Arriving at Benares, the man came - in the course of his walks through the city - to the ivory workers’ bazaar. There he saw ivory being worked into various forms and shapes. He asked the craftsmen what they would pay for the tusk of a living elephant.

“What makes you ask such a question?” they replied. “A living elephant’s tusk is worth a great deal more than a dead one’s.”

“Oh, then, I'll bring you some ivory,” he said, and off he went to the Bodhisatta’s dwelling. He took with him provisions for the journey and a sharp saw. Being asked what had brought him back, he whined that he was in so sorry and wretched a state that he could not make a living. So he had come to ask for a bit of the kind elephant’s tusk to sell for a living. “Certainly, I will give you a whole tusk,” the Bodhisatta said. “If you have a saw to cut it off with.”

“Oh, I brought a saw with me, sir.”

“Then saw my tusks off, and take them away with you,” the Bodhisatta said. And he crouched down on his knees on the earth like an ox. Then the forester sawed off a large portion of the Bodhisatta’s tusks! When they were off, the Bodhisatta took them in his trunk and said to the man, “Do not think, friend man, that it is because I do not value or prize these tusks that I give them to you. But a thousand times, a hundred thousand times, dearer to me are the tusks of compassion and the wisdom that can comprehend all things. And therefore, may my gift of these to you bring me wisdom.” With these words, he gave the pair of tusks to the forester as the price of wisdom.

And the man took them and sold them. And when he had spent the money, he went back to the Bodhisatta, saying that the two tusks had only brought him enough to pay his old debts, and he begged for the rest of the Bodhisatta’s ivory. The Bodhisatta consented, and gave up the rest of his ivory after having it cut off as before. And the forester went away and sold this also. Returning again, he said, “It's no use, my lord. I can't make a living anyhow.

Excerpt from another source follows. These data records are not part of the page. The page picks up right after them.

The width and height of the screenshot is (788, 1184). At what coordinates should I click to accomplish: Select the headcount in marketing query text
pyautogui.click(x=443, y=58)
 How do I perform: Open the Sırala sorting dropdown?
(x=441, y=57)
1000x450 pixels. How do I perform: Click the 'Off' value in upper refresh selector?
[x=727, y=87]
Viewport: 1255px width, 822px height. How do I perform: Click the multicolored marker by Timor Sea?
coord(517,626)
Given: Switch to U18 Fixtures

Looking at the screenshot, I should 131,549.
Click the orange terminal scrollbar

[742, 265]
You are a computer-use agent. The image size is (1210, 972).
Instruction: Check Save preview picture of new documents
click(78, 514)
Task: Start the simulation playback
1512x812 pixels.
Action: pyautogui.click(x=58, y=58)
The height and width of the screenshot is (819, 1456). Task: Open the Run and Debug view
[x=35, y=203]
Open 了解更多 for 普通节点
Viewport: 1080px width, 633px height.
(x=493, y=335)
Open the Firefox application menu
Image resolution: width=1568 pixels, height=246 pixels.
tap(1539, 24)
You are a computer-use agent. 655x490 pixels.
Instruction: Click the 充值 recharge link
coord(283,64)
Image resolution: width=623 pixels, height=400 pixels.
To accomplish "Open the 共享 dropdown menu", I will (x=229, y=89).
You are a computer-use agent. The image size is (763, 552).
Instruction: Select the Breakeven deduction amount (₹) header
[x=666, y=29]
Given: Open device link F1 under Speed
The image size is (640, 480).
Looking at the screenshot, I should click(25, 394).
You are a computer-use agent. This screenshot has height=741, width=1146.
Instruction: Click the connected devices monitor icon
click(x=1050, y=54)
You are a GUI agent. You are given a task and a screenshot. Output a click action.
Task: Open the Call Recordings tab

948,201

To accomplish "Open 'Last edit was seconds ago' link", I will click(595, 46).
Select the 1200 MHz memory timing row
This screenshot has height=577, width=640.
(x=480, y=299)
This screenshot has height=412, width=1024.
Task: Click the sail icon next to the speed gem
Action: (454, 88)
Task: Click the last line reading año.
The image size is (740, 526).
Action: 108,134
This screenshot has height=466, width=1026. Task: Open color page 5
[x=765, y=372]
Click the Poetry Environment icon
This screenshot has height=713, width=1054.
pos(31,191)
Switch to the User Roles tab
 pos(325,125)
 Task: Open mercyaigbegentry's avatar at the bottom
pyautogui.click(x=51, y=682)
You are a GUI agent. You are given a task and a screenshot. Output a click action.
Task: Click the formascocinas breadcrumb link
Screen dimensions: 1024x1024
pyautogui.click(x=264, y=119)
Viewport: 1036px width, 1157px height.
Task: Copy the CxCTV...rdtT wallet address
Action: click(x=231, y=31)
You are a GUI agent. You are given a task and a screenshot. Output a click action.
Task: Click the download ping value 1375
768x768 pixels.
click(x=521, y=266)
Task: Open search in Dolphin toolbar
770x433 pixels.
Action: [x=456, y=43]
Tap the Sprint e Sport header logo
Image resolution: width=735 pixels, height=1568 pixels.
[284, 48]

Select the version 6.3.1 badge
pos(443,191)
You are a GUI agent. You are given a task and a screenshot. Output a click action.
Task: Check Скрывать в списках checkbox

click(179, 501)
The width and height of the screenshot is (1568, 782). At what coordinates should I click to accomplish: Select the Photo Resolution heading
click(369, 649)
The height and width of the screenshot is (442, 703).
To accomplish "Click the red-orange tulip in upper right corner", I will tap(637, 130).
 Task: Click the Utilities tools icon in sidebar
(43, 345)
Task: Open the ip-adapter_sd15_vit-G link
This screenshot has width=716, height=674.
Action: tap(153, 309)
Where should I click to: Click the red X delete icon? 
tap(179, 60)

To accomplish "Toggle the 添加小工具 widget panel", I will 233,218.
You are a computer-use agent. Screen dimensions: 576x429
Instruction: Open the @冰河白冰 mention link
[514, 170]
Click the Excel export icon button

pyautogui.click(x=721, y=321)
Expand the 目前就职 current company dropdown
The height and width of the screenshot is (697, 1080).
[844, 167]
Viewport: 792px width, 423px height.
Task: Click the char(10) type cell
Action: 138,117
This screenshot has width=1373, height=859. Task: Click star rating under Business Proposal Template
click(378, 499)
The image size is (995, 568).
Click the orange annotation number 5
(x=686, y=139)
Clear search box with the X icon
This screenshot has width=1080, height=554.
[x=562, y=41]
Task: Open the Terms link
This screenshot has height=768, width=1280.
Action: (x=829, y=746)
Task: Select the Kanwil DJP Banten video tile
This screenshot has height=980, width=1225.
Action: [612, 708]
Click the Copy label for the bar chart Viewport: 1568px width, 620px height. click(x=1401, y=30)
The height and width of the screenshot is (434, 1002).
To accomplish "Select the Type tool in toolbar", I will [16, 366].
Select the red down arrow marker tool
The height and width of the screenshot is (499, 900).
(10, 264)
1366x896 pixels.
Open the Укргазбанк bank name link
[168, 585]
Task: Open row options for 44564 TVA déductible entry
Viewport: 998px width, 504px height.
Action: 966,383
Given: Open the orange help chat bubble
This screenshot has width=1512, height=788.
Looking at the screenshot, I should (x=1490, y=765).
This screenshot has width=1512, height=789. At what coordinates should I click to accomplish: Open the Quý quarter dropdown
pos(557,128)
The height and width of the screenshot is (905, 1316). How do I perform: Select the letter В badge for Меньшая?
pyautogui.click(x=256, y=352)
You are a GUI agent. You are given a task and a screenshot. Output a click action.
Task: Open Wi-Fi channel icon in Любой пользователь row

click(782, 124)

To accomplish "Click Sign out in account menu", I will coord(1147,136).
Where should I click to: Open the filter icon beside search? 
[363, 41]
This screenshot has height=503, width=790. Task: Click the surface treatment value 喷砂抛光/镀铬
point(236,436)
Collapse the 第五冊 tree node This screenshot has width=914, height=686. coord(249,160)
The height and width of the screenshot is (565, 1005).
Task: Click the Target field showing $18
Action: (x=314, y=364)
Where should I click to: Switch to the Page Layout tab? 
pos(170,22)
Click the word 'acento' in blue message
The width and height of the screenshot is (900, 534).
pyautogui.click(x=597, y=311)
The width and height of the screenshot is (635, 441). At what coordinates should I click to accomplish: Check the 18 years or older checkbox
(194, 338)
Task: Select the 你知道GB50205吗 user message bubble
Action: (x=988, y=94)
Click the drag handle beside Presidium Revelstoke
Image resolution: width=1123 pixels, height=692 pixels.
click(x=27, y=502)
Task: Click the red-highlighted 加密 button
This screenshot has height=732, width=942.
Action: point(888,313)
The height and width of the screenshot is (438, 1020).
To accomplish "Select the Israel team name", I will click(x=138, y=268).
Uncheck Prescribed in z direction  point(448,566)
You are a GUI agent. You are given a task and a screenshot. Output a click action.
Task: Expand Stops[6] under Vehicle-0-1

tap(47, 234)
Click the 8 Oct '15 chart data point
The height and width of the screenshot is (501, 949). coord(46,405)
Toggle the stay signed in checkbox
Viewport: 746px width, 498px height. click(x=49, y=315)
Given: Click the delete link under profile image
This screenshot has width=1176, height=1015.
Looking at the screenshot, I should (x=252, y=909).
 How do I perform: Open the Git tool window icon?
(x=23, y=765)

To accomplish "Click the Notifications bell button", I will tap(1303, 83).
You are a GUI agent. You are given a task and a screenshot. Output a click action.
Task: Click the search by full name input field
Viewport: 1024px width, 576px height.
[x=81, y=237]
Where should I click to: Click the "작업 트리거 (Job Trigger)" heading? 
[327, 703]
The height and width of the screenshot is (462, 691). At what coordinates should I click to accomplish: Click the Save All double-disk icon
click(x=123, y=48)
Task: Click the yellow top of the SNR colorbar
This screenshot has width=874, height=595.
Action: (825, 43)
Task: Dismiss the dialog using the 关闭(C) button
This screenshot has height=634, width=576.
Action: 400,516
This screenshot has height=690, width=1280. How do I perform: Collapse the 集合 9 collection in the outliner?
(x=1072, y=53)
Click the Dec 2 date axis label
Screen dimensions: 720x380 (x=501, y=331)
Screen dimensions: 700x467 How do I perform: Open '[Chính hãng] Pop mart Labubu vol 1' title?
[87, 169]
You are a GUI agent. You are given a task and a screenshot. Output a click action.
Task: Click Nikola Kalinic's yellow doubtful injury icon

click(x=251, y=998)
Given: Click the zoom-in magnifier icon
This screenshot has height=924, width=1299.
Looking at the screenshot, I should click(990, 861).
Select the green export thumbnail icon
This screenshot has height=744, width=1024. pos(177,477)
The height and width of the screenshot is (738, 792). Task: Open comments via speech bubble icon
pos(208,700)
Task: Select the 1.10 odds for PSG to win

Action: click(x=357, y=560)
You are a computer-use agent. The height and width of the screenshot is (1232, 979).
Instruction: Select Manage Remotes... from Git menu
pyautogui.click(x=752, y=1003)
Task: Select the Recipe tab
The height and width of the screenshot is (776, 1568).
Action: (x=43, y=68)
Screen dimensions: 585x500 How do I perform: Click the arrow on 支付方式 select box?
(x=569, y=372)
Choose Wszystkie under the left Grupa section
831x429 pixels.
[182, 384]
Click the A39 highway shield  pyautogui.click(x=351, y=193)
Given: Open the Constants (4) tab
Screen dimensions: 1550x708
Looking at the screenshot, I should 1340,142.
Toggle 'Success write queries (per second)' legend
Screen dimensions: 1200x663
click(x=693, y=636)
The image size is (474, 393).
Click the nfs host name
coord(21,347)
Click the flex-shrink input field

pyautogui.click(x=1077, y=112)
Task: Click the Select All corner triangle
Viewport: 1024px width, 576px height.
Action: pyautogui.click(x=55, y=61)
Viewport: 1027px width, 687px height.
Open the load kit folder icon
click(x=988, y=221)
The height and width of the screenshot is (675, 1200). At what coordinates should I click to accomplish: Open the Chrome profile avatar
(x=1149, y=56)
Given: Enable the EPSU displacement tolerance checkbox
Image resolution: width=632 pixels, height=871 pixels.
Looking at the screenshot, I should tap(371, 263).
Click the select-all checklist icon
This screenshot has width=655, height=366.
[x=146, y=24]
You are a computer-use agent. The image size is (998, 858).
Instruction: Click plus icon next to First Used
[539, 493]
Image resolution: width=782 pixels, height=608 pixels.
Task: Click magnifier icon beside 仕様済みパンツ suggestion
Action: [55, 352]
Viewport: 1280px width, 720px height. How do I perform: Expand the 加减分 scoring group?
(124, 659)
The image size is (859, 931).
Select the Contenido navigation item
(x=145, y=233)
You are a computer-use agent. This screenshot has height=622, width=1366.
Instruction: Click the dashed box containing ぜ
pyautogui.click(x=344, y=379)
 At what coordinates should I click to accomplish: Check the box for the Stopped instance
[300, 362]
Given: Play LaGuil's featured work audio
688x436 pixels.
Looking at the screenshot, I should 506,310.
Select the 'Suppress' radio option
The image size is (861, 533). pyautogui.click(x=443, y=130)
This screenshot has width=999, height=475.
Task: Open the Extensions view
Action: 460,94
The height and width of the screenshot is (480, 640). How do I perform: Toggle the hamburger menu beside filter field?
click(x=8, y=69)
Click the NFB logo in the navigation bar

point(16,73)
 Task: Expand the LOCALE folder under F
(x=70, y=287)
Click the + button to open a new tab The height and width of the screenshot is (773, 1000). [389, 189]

So give me the stumps of your tusks.”

“So be it,” the Bodhisatta answered, and he lay down as before. Then that vile wretch, trampling upon the trunk of the Bodhisatta, that sacred trunk that was like corded silver, and clambering upon the future Buddha’s temples which were as white as the snowy crest of Mount Kelāsa, kicked at the roots of the tusks until he had cleared the flesh away. Then he sawed out the stumps and went on his way. But scarcely had the wretch passed out of the sight of the Bodhisatta, when the solid earth, inconceivable in its vast extent, earth that can support the mighty weight of Mount Sineru and its encircling peaks, with all the world’s unsavory filth and excrement, now burst apart in a yawning chasm, as though unable to bear the burden of all that wickedness!

Figure: Even Hell is Offended by an Ingrate!

Figure: Even Hell is Offended by an Ingrate!

And straightway flames from the lowest Hell enveloped the ingrate, wrapping around him in a shroud of doom, and they took him away. And as the wretch was swallowed up in the bowels of the earth, the tree fairy that lived in that forest made the region echo with these words, “Not even the gift of worldwide empire can satisfy the thankless and ungrateful!” And in the following stanza the fairy taught the Dharma:

Ingratitude lacks more, the more it gets.

Not all the world can satisfy its appetite.

With such teachings the tree fairy made that forest re-echo. As for the Bodhisatta, he lived out his life, passing away at last to fare according to his karma.


The Master said, “This is not the first time, monks, that Devadatta has proved an ingrate. He was the same in the past also.” His lesson ended, he identified the birth by saying, “Devadatta was the ungrateful man of those days, Sāriputta was the tree fairy, and I was the Good King Elephant.”